Fema Flood Data

Mapping
Supporting Activism
Episcopal Relief and Development
Developing a tool to find poor neighborhoods that flood frequently
Author

Alan Jackson

Published

January 27, 2025

Create a clean version of FEMA’s flood claims file

This is a project for Episcopal Relief and Development. The goal is to identify poor neighborhoods subject to frequent flooding, so that ERD can try to help people move out of those areas to safer locations. So we need to look at historical flooding data, and combine that with census and social vulnerability data.

FEMA has a parquet file where each record documents a flood claim made. The file begins in 1978, and goes up until 2025. It contains many data fields, but in particular has the census Block Group, as well as much information about the nature of the flood, the structure, the claim, and some demographic data.

https://www.fema.gov/openfema-data-page/fima-nfip-redacted-claims-v2

Functions

#   A better mode function
Mode <- function(x) {
  ux <- unique(x)
  ux[which.max(tabulate(match(x, ux)))]
}

Set up connection to file and read and save

FEMA <- arrow::open_dataset(paste0(pq_path,"FimaNfipClaims (2).parquet"))

FEMA_all <- FEMA %>% collect()

saveRDS(FEMA_all, paste0(path, "FEMA/FEMA_Flood.rds"))

Clean up data

I want to collapse the data to Block-Group level statistics. But I also want to retain the flood events that have hit each block, and do some filtering. I don’t care about floods that generated only 1 or 2 claims, for example.

Unfortunately, the block group may be derived from the 2010 or the 2020 census for each record, and there is no way to actually know. I will try to get close and assume that for each record last updated before 2020, that they used the 2010 census, and then take a close look at the post 2020 data.
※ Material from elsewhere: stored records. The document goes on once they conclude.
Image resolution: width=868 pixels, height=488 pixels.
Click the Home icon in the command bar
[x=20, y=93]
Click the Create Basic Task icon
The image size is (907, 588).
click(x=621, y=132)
#   Select potentially interesting fields and select occupancy types 

###   causeOfDamage:
# 0 : Other causes; 
# 1 : Tidal water overflow; 
# 2 : Stream, river, or lake overflow; 
# 3 : Alluvial fan overflow; 
# 4 : Accumulation of rainfall or snowmelt; 
# 7 : Erosion-demolition; 
# 8 : Erosion-removal; 
# 9 : Earth movement, landslide, land subsidence, sinkholes, etc.

###   occupancyType:
# 1 = single family residence; 
# 2 = 2 to 4 unit residential building; 
# 3 = residential building with more than 4 units; 
# 4 = Non-residential building; 
# 6 = Non Residential - Business; 
# 11 = Single-family residential building with the exception of a mobile home or a single residential unit within a multi unit building; 
# 12 = A residential non-condo building with 2, 3, or 4 units seeking insurance on all units; 
# 13 = A residential non-condo building with 5 or more units seeking insurance on all units; 
# 14 = Residential mobile/manufactured home; 
# 15 = Residential condo association seeking coverage on a building with one or more units; 
# 16 = Single residential unit within a multi-unit building; 
# 17 = Non-residential mobile/manufactured home; 
# 18 = A non-residential building; 
# 19 = a non-residential unit within a multi-unit building

FEMA2 <- FEMA_all %>% 
  select(asOfDate, dateOfLoss, state, countyCode, ratedFloodZone, occupancyType,
         amountPaidOnBuildingClaim, amountPaidOnContentsClaim, yearOfLoss,
         buildingDamageAmount, primaryResidenceIndicator,
         rentalPropertyIndicator, buildingPropertyValue,
         buildingReplacementCost, causeOfDamage, floodEvent, waterDepth,
         floodZoneCurrent, censusTract, censusBlockGroupFips, nfipCommunityName,
         eventDesignationNumber, latitude, longitude) %>% 
  arrange(dateOfLoss)  %>% 
  filter(occupancyType %in% c(1,2,3,11,12,13,14,15)) # residential only

#   Let's look at the distribution of some of the values to see how valuable they
#   actually might be.

NA_count <- modify(FEMA2, ~sum(is.na(.)))  
NA_count <- pivot_longer(NA_count[1,], 
                         everything(), 
                         names_to="Variable", 
                         values_to="Num_NA")
NA_count %>% 
  mutate(Pct=Num_NA/nrow(FEMA2)) %>% 
  gt() %>% 
    fmt_number(
      columns = everything(),
      decimals=0,
      use_seps = TRUE
    )
Variable Num_NA Pct
asOfDate 0 0
dateOfLoss 0 0
state 0 0
countyCode 54,461 0
ratedFloodZone 124,590 0
occupancyType 0 0
amountPaidOnBuildingClaim 524,061 0
amountPaidOnContentsClaim 524,061 0
yearOfLoss 0 0
buildingDamageAmount 543,743 0
primaryResidenceIndicator 0 0
rentalPropertyIndicator 0 0
buildingPropertyValue 543,743 0
buildingReplacementCost 543,743 0
causeOfDamage 33,485 0
floodEvent 672,141 0
waterDepth 216,563 0
floodZoneCurrent 1,764,729 1
censusTract 119,120 0
censusBlockGroupFips 119,120 0
nfipCommunityName 1,719,582 1
eventDesignationNumber 2,302,482 1
latitude 36,585 0
longitude 36,585 0
##    Clearly some variables are useless

#   We have more lat longs than we have counties and census blocks. Do we want 
#   to use that?

No_county <- FEMA2 %>% 
  filter(is.na(countyCode)) %>% 
  group_by(state) %>% 
    summarize(No_lat=sum(is.na(latitude)),
              lat=sum(!is.na(latitude)),
              NoBlkgrp=sum(is.na(censusBlockGroupFips)),
              Blkgrp=sum(!is.na(censusBlockGroupFips)))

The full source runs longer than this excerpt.